## What is required
All lines from the one that has "Open the Watch video icon in top navigation" onward to the end of the records below are to be returned exactly; pictures are to be skipped.

◆ ◆ ◆ ◆ ◆ ◆ ◆

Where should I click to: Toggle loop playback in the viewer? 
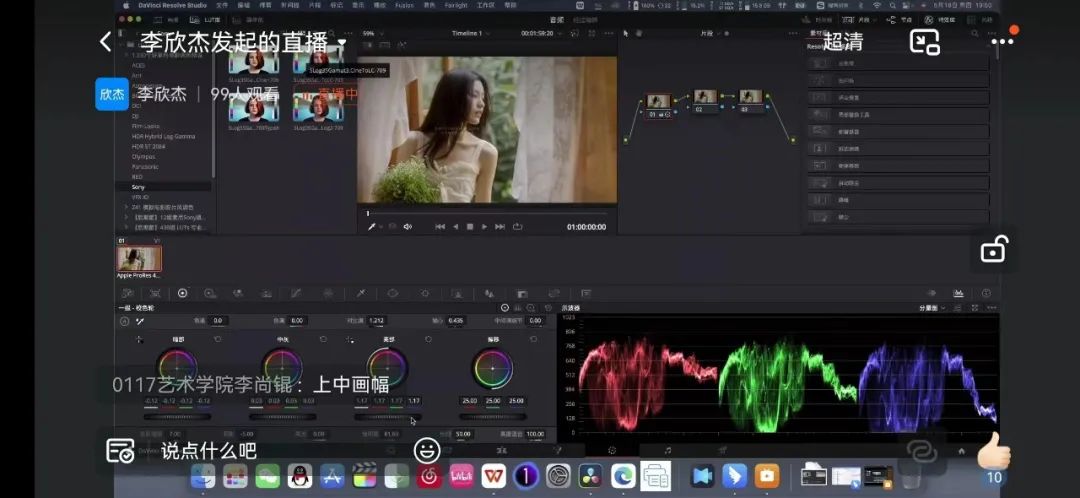517,227
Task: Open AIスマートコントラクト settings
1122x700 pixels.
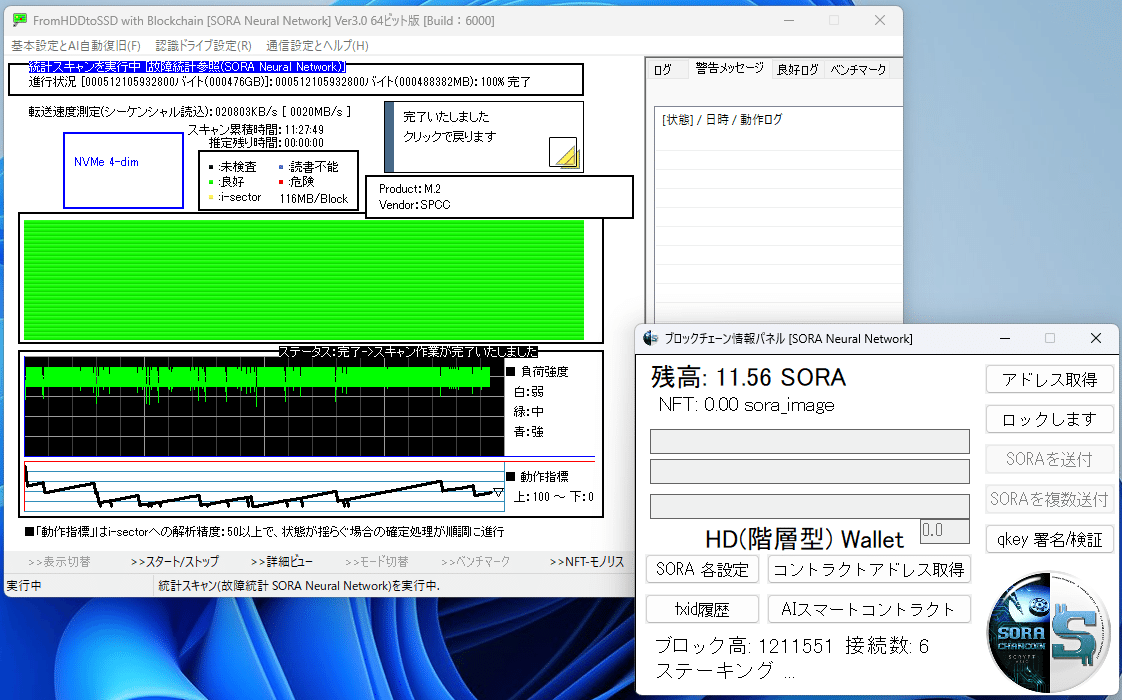Action: pyautogui.click(x=868, y=608)
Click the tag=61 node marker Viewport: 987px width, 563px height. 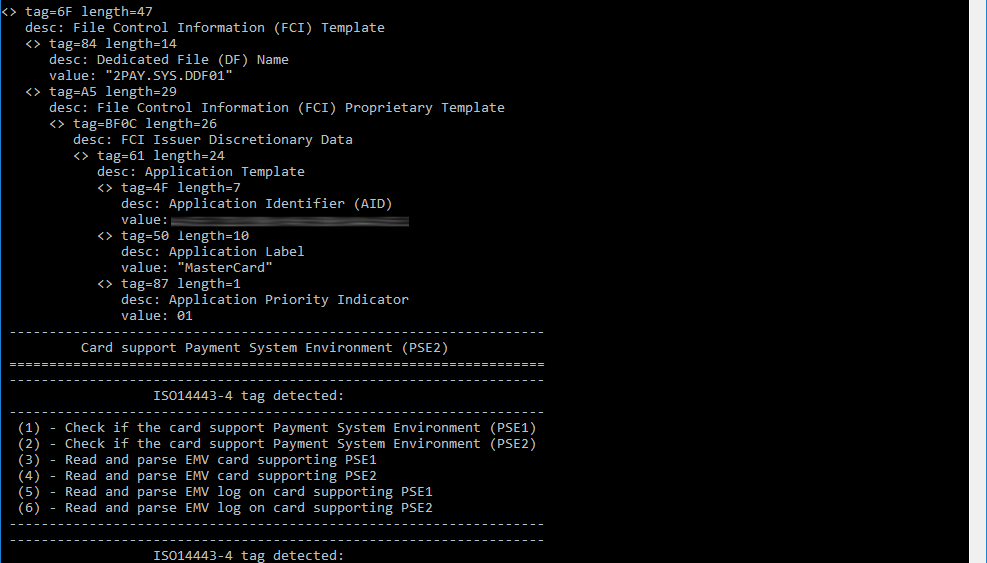click(x=81, y=156)
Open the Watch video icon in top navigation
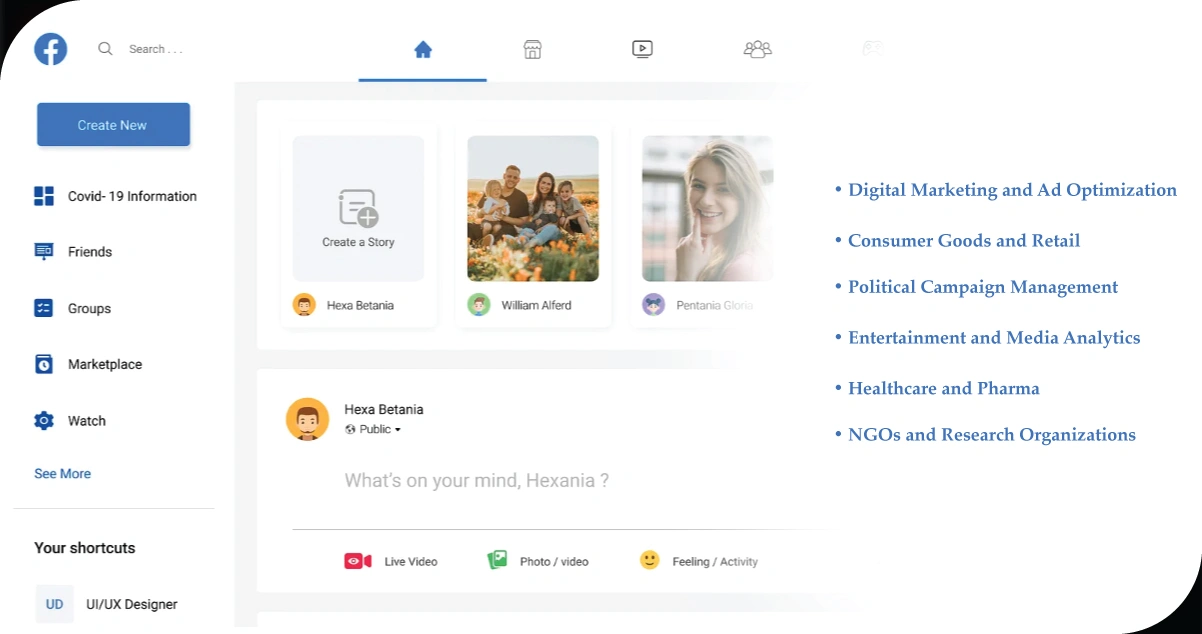The image size is (1202, 634). [643, 49]
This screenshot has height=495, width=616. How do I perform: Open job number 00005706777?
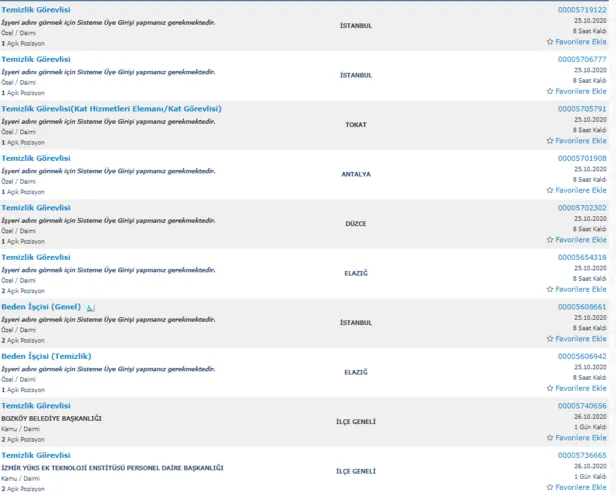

◆ ◆ ◆ ◆ ◆ ◆ ◆

## Solution
Open the Watch video icon in top navigation
The image size is (1202, 634). [643, 49]
This screenshot has height=495, width=616. How do I perform: Open job number 00005706777?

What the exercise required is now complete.